** Passage provided follows **

By Kevin Kelleher, contributor
FORTUNE — Consider the research analyst. Toiling in a job on Wall Street that is at once one of its most visible and least glamorous. Expected to write with integrity while serving – all too often – at the pleasure of the underwriting and trading desks. Forced into a shotgun marriage between the cold logic of fundamental analysis and the surreal dreamlife of a speculative bubble.
Many analysts, of course, may avoid this fate if they follow bread-and-butter sectors like chemicals or machine equipment. Life is trickier for those covering Internet stocks, especially in markets where there’s money to be made from an imminent bubble in web IPOs. Then, the research analyst must resort to a logic more familiar with medieval alchemists, whose task was to extract pure gold from something that everyone else knows is just an ordinary rock.
We are starting to see this alchemy 2.0 now that LinkedIn’s underwriters are issuing reports on the stock. LinkedIn
went public on May 19 at $45 a share. It closed its first day at $94 and rose as high as $107 the next day. Then just as suddenly, the hot air started to leak out of the balloon and LinkedIn shares fell as low as $60 last week.

** End of Passage provided **
** Provided material follows **

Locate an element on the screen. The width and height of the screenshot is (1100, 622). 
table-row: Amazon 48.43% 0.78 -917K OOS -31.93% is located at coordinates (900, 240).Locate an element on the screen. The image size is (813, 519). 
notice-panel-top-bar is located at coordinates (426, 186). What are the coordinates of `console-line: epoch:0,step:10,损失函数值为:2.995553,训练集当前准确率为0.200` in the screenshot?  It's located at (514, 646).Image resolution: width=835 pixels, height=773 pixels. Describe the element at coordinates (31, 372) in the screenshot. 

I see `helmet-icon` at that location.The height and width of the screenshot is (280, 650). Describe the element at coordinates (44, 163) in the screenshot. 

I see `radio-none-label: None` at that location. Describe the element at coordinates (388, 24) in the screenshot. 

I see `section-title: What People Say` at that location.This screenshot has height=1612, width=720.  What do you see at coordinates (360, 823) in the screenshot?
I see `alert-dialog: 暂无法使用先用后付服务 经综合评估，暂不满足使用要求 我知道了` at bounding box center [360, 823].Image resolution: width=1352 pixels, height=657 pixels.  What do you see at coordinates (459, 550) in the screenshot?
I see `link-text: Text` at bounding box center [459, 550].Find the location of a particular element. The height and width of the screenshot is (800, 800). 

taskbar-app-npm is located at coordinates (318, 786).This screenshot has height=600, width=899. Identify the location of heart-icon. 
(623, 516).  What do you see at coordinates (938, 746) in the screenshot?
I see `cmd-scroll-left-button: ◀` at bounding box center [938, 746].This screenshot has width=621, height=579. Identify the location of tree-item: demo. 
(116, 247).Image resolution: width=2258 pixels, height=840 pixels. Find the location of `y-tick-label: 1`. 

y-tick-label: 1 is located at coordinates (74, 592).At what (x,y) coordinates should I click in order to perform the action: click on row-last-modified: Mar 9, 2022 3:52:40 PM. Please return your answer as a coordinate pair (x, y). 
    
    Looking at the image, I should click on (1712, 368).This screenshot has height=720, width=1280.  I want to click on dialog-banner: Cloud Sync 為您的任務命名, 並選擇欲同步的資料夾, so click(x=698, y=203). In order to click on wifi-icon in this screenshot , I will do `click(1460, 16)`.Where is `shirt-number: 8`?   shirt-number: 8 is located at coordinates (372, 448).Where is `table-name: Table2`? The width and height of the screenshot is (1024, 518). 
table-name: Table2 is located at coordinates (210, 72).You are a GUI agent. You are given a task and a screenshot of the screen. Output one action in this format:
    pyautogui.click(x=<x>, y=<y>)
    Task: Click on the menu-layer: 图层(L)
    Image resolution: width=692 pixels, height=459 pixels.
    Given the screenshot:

** End of Provided material **

▶ _Task to complete_
Continue the article on Wall Street research analysts and LinkedIn's public offering, starting after its final sentence.

▶ _The answer_
On Tuesday, cheery analysts employed by LinkedIn’s underwriters showed up with fresh propane for LinkedIn’s hot-air balloon. Most of their reports had a kind of bipolar feel to them. On the one hand, they rightly pointed out that LinkedIn is a well-run company positioned to draw profits from its social networks for professionals. On the other, they tried to justify its post-IPO stock price, which is 27 times its sales and 510 times it earnings over the past 12 months.
To be clear, the question isn’t whether LinkedIn will fail. It’s whether LinkedIn is worth buying right now. And the analysts at LinkedIn’s lead underwriters have answered that question with a full-throated Yes!
JP Morgan gave the stock an “overweight” rating – Wall Street’s version of a meddling aunt who thinks you should really eat more – and put an $85 price target on it. Morgan Stanley slapped a “buy” rating on the stock and envisioned a price of $88 in its future. BofA Merrill
saw that price target and raised it to $92.
And somehow, it worked. On Friday, before these reports were published, LinkedIn’s stock was trading at $70 a share. By Tuesday’s close, the reports helped lift the stock back above $85.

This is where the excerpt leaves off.